Miriam escreve em seu livro que, de uma hora para outra, a criança tornou-se adulta, tentando ajudar a mãe a sustentar a família de quatro crianças. Ela trocava utensílios da casa por comida, mas as crianças estavam sempre com fome. Enquanto isso, novos decretos chegavam para os judeus: eles deveriam entregar quaisquer objetos de valor que ainda possuíssem para o Judenrat, um tipo de concílio judaico que tinha sido criado pelos nazistas – ao qual, segundo Miriam, judeus corretos e honrados jamais se voluntariavam. Muitos ucranianos tiravam vantagem da situação e pilhavam as casas dos judeus. A casa da família de Miriam também foi pilhada por um ucraniano que fingiu que lhes traria algum alimento.

Os prisioneiros russos também sofriam nas mãos dos nazistas; de fato, foram transformados em um espetáculo público do qual até mesmo os judeus se compadeciam.

Curiosamente, muitos soldados da Wehrmacht viviam em um prédio ao lado da casa onde a família de Miriam estava, mas eles não molestaram os judeus. Certa noite, um alemão invadiu a casa, e a pequena Miriam e seu primo pularam a janela e fugiram para o prédio dos alemães.
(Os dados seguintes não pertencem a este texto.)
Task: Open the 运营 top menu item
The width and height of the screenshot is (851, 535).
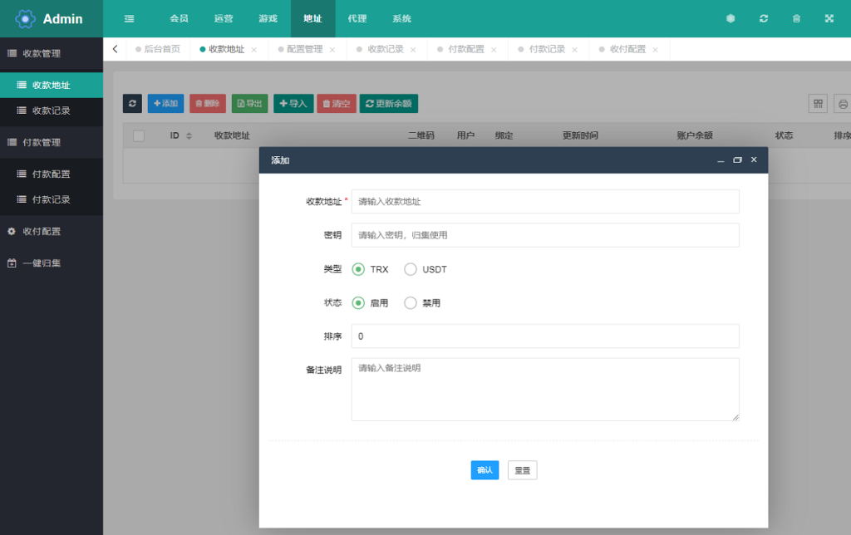Action: click(x=224, y=18)
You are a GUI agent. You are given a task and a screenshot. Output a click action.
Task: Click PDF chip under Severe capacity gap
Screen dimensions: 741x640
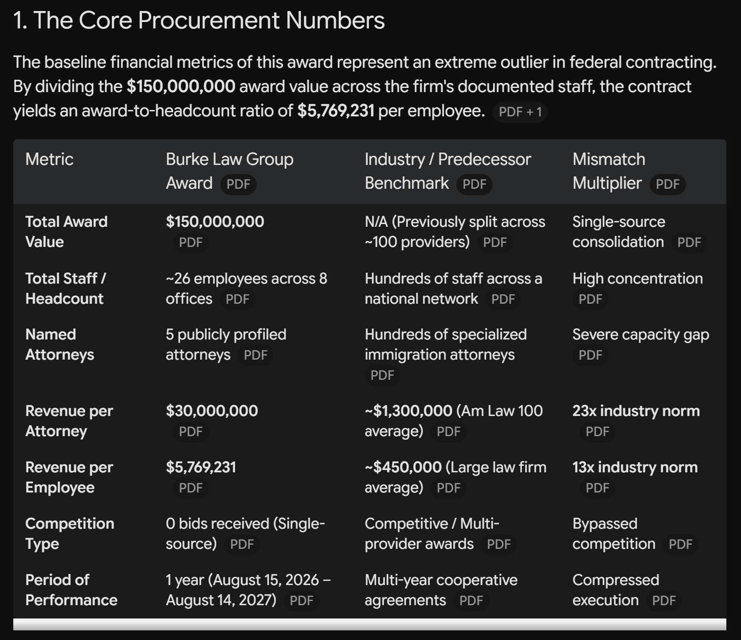[590, 355]
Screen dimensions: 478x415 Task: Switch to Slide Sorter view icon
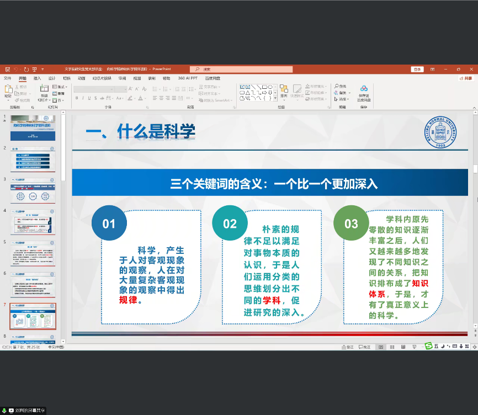[391, 347]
Embora fossem proibidos de sair de casa à noite, os alemães não os molestaram, mas entraram na casa e expulsaram o invasor.

No entanto, outros alemães vieram à casa procurando por couro, seguindo a indicação de um sapateiro polonês que havia vivido em meio aos judeus, dos quais tirara seu sustento durante muitos anos. Mas agora, ele havia se tornado um espião e insistia que a família de Miriam tinha couro escondido na casa. Os alemães vieram várias vezes. Até o forro do teto foi removido na busca, mas nada foi encontrado. Parecia que o sapateiro tinha a expectativa de “herdar” o que pertencia aos judeus, assim como muitos de seus vizinhos poloneses e ucranianos.

Diferentemente dele, um pastor protestante que vivia na mesma área nunca tentou tirar nada deles. Em vez disso, ele lhes dava alguns dos legumes que cultivava em sua horta. Ele também concordou em esconder a máquina de costura da tia de Miriam em sua casa, para impedir que fosse confiscada.